Version of non-prime array.
Triangle array biult and read by antidiagonals:
each horizontal and vertical neighbor pair sums to odd composite number.
1,8,14,7,13,11,2,20,22,4,19,25,5,17,21,6,26,10,16,18,12,3,9,23,29,33,15,27,24,
30,40,28,36,42,48,38,31,39,35,37,41,45,43,47,49,32,46,52,50,44,54,72,34,68,56,
53,59,65,67,55,51,57,61,77,73,63,58
Triangle starts
1, 8, 7, 2,19
14,13,20,25
11,22,5,
4,17
21
We start with 1. Then smallest integer m such that 1+m is odd composite is m=8.
Then smallest integer m (not used already) such that 1+m is odd composite is m=14.
Two antidiagonals are get. Now we proceed with 3rd antidiagonal.
Smallest integer m (not used already) such that 8+m is odd composite is m=7.
Then smallest integer m (not used already) such that both 8+m and 14+m are odd composite is m=13.
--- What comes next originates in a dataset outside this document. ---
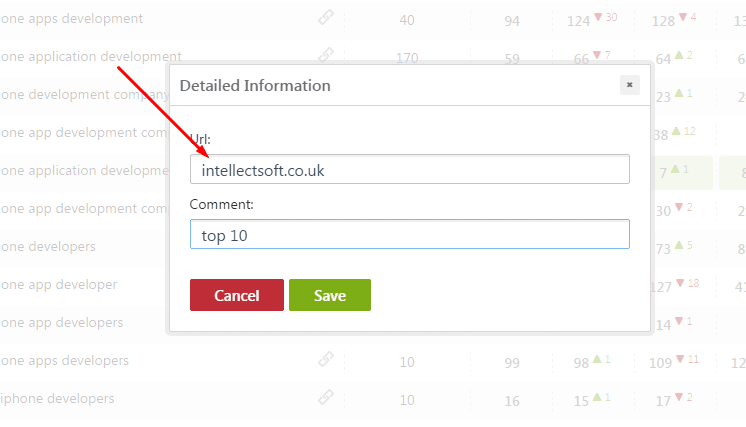Select the apps development keyword at top

(x=71, y=19)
At last, smallest integer m (not used already) such that 14+m is odd composite is m=11. Third antidiagonal
is filled, etc.
First antidiagonals
{1},{8,14},{7,13,11},{2,20,22,4},{19,25,5,17,21}
And sequence is get by merging diagonals
1,8,14,7,13,11,2,20,22,4,19,25,5,17,21
ML
28 декабря 2011, 23:23 от Maximilian Hasler <Maximilian.Hasler at martinique.univ-ag.fr>:
> Hello Eric,
>
> I confirm your calculations and created the sequence http://oeis.org/A203071 ;
> the first row (now in oeis.org/A203072) goes on :
> [1, 8, 4, 14, 6, 10, 22, 27, 15, 35, 40, 88, 28, 26, 44, 60, 57, 58,
> 64, 120, 62, 72, 34, 56, 80, 63, 98, 46, 102, 178, 52, 100, 66, 156,
> 86, 82, 110, 76, 114, 94, 140, 96, 154, 130, 160, 112, 108, 138, 78,
> 150, 118, 146, 132, 126, 162, 176, 164, 188, 202, 200, 180, ...]
>
> At that point there are 1891 numbers in the complete triangle, but the
> least composite not yet used is only 24;
> the 99 smallest numbers used so far are
> [1, 4, 6, 8, 9, 10, 12, 14, 15, 16, 18, 20, 21, 22, 26, 27, 28, 30,
> 32, 34, 35, 36, 38, 40, 42, 44, 46, 48, 49, 50, 51, 52, 54, 56, 57,
> 58, 60, 62, 63, 64, 66, 68, 70, 72, 74, 75, 76, 78, 80, 81, 82, 84,
> 86, 88, 90, 91, 92, 94, 96, 98, 100, 102, 104, 106, 108, 110, 112,
> 114, 115, 116, 117, 118, 119, 120, 122, 124, 125, 126, 128, 129, 130,
> 132, 134, 136, 138, 140, 142, 143, 144, 146, 148, 150, 152, 154, 156,
> 158, 160, 161, 162]
>
> Happy New Year,
>
> Maximilian
>
> PS: for my records:
>
> extend_first_row( a=[], u=[] )={ u || for( i=1,#a, u=setunion(u,Set(a[i]));
> forstep( j=i-1,1,-1, u=setunion(u, Set(a[j]+=a[j+1]))));
> for( t=1,9e9, isprime(t) && next; setsearch(u,t) && next; my(tt=t);
> forstep( j=#a,1,-1, setsearch(u, tt += a[j]) && next(2); isprime(tt)
> && next(2));
> return(t)) }
>
> list_by_antidiagonals(a)={my(u=[]);for(i=1,#a,u=concat(u,a[i]);forstep(j=i-1,1,-1,u=concat(u,a[j]+=a[j+1])));u}
>
> On Wed, Dec 28, 2011 at 1:03 PM, Eric Angelini <Eric.Angelini at kntv.be> wrote:
> > Hello Seqfans,
> > is it possible to put all non-primes in an array like
> > this one:
> > - every term is unique (and not prime)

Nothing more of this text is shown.